Wilder, the center’s Distinguished Lecturer, will deliver her talk, “The Business of Social Transformation: Driving value in the American Healthcare System,” in the Pitlyk Auditorium, Learning Resources Center. A discussion will follow the lecture from 8:30 to 9 a.m. in the lobby of the Learning Resources Center.

Wilder, a nationally recognized pediatrician, entrepreneur, public speaker and expert on poverty and social justice, formerly served as the chair of Mobile Health Programs at Georgetown University and Children’s National Medical Center in Washington, D.C. From 2009-2011, she joined the leadership of United Medical Center becoming executive vice president of physician integration and strategic alliances.
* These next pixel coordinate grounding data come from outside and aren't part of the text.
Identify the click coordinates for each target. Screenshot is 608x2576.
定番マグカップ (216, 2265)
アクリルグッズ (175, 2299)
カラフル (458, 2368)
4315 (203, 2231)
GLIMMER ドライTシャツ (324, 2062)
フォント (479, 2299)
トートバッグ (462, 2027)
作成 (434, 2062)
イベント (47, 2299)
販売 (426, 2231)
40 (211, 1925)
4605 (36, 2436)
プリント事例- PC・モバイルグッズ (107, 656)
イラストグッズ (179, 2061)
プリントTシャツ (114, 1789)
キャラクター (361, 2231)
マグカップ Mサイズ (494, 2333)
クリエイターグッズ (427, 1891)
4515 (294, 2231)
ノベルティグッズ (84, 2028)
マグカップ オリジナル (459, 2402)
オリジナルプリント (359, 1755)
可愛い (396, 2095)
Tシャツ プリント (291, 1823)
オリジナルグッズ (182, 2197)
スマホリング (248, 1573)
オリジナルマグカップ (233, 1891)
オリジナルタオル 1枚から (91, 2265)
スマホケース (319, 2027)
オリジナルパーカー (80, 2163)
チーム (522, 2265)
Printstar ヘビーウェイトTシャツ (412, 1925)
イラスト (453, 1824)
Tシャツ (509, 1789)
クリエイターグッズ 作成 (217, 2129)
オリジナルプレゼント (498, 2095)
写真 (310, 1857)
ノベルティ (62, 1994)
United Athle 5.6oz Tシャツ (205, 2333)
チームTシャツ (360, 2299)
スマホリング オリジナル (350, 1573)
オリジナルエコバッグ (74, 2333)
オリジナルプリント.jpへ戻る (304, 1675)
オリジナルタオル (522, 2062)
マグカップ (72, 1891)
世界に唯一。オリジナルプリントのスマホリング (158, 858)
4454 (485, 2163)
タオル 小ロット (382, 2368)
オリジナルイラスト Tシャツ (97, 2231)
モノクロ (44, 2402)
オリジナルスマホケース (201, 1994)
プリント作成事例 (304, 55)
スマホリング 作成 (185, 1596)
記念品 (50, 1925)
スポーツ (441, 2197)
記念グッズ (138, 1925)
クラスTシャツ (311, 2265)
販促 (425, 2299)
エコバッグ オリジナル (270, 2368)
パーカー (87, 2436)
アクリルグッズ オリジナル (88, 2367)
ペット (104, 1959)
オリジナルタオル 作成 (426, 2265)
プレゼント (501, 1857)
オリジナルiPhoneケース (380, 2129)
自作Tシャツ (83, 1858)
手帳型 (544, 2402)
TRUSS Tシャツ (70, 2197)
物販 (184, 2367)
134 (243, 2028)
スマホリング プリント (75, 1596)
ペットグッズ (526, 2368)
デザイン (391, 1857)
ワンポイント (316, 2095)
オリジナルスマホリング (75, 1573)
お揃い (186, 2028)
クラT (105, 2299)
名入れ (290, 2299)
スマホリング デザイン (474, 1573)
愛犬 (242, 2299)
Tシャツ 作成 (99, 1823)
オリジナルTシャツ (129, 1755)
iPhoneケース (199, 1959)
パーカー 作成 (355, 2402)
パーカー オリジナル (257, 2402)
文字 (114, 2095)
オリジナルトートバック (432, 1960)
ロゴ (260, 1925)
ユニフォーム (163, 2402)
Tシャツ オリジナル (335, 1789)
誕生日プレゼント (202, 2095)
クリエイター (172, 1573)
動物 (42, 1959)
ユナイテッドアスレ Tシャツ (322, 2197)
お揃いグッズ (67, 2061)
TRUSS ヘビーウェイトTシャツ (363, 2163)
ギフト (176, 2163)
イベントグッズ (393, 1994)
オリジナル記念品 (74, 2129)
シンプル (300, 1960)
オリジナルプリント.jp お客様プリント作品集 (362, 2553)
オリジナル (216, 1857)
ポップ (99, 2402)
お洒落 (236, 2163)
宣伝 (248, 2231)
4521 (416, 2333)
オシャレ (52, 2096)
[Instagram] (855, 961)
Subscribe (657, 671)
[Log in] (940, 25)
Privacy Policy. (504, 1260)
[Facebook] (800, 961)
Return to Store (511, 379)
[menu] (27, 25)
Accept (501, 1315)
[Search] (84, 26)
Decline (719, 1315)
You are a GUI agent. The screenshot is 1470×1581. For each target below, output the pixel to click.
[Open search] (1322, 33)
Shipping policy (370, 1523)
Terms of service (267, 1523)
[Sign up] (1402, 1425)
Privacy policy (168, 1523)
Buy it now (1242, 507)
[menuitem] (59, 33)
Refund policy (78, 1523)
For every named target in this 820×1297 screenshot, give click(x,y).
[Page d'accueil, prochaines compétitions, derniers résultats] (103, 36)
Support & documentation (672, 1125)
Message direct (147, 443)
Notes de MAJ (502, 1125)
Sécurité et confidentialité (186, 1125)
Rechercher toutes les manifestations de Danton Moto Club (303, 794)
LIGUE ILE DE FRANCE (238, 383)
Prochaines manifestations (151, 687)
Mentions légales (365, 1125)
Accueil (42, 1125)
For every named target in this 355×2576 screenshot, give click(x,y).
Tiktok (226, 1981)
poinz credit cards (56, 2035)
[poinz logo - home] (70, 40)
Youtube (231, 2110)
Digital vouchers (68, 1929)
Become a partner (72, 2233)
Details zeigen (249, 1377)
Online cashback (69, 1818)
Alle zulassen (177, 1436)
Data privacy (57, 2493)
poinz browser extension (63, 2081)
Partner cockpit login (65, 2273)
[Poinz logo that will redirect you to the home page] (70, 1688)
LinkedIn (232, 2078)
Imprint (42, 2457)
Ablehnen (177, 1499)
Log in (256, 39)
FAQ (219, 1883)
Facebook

In 2005, Wilder used her business expertise to found CORE HEALTH, a health and wellness company dedicated to assisting underserved communities in improving access to quality holistic health care services. Through Core Health and Wellness Centers in Washington DC, Wilder and her team provide comprehensive primary preventive and alternative health services in beautiful state of the art medical homes.

In 2007, Wilder was selected by Michael Neidorff, CEO of Centene Corporation to be one of the founding members of the Centene Health Advisory Council where she continues to serve to this day. Centene Corporation, a Fortune 500 company, is a diversified, multi-national health care enterprise that provides a portfolio of services to government-sponsored health care programs, focusing on under-insured and uninsured individuals. In 2017, she accepted the role of vice president for innovation and preventive health at Centene Corporation.

In 2005, she was awarded the National Caring Award for exceptional generosity and commitment to service, an honor previously bestowed on former President Jimmy Carter and Mother Teresa. In 2004, she was named Physician Humanitarian of the Year by George Washington University. She was also inducted into the prestigious Gold Humanism in Medicine Honor Society. Among her many awards includes the Oprah Winfrey Use Your Life Award. Her work has been featured on the Oprah Winfrey show, CBS’s 48 Hours and NBC’s Dateline.

“The US spends more on health care services than most industrialized nations but has some of the worst health outcomes,” Wilder writes. “We spend the less on social supports and have some of the highest need. In transforming our disease focused systems into quality health outcomes and value based community networks we must begin the hard work of decentralizing health care organizations, building interdisciplinary community based partnerships with nonmedical providers of social solutions and shifting the paradigm of power back into the hands of the consumer. We will explore the true impact of the ‘Social Determinants of Health.’”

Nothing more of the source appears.